[Start of section]

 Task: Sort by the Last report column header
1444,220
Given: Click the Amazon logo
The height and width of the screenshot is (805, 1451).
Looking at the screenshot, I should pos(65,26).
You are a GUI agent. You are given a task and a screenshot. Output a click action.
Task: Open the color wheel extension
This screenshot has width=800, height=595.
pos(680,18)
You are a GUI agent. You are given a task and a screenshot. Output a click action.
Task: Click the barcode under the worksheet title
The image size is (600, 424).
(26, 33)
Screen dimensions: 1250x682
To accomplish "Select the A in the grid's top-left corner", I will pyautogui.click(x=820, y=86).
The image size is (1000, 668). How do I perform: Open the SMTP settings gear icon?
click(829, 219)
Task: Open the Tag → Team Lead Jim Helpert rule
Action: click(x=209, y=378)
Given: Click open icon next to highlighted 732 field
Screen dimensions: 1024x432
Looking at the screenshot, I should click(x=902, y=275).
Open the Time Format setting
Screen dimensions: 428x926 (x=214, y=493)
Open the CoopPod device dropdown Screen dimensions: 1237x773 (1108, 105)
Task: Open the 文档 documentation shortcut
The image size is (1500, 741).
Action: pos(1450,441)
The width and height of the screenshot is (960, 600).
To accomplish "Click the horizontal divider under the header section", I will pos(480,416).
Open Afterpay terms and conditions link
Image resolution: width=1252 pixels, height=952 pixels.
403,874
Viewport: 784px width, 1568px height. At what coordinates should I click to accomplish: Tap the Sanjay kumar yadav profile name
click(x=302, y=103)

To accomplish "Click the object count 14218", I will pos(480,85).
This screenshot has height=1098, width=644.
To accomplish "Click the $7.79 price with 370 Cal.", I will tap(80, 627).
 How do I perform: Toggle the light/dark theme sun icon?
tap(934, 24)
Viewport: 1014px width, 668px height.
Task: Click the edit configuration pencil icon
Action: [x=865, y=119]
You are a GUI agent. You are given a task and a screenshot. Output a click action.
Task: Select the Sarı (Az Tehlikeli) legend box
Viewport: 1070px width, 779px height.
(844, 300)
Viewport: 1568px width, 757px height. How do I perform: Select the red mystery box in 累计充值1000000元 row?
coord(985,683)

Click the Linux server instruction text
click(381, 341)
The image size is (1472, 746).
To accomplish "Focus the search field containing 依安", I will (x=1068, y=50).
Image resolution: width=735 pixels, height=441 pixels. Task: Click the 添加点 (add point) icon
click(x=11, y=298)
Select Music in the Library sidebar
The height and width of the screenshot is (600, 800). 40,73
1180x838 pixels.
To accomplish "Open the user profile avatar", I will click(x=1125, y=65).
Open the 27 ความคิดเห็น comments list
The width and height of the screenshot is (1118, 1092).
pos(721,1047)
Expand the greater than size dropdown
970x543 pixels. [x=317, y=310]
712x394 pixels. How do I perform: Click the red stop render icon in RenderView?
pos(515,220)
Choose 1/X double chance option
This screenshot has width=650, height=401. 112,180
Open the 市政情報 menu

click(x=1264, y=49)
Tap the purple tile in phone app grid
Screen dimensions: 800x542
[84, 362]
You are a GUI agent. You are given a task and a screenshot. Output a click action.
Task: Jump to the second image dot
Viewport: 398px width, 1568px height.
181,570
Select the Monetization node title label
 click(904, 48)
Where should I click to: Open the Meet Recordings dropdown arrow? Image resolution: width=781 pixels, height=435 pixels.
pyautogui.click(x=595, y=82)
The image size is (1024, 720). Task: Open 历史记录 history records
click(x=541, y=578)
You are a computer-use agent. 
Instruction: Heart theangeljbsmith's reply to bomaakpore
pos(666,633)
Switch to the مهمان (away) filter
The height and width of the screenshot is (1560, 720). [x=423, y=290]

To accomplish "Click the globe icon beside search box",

[End of section]

:: Work order ::
The required output is every line above from the one with "Viewport: 1568px width, 757px" down to the one with "You are a computer-use agent.", restated word for word, ends included.

:: Exercise answer ::
Viewport: 1568px width, 757px height. How do I perform: Select the red mystery box in 累计充值1000000元 row?
coord(985,683)

Click the Linux server instruction text
click(381, 341)
The image size is (1472, 746).
To accomplish "Focus the search field containing 依安", I will (x=1068, y=50).
Image resolution: width=735 pixels, height=441 pixels. Task: Click the 添加点 (add point) icon
click(x=11, y=298)
Select Music in the Library sidebar
The height and width of the screenshot is (600, 800). 40,73
1180x838 pixels.
To accomplish "Open the user profile avatar", I will click(x=1125, y=65).
Open the 27 ความคิดเห็น comments list
The width and height of the screenshot is (1118, 1092).
pos(721,1047)
Expand the greater than size dropdown
970x543 pixels. [x=317, y=310]
712x394 pixels. How do I perform: Click the red stop render icon in RenderView?
pos(515,220)
Choose 1/X double chance option
This screenshot has width=650, height=401. 112,180
Open the 市政情報 menu

click(x=1264, y=49)
Tap the purple tile in phone app grid
Screen dimensions: 800x542
[84, 362]
You are a GUI agent. You are given a task and a screenshot. Output a click action.
Task: Jump to the second image dot
Viewport: 398px width, 1568px height.
181,570
Select the Monetization node title label
 click(904, 48)
Where should I click to: Open the Meet Recordings dropdown arrow? Image resolution: width=781 pixels, height=435 pixels.
pyautogui.click(x=595, y=82)
The image size is (1024, 720). Task: Open 历史记录 history records
click(x=541, y=578)
You are a computer-use agent. 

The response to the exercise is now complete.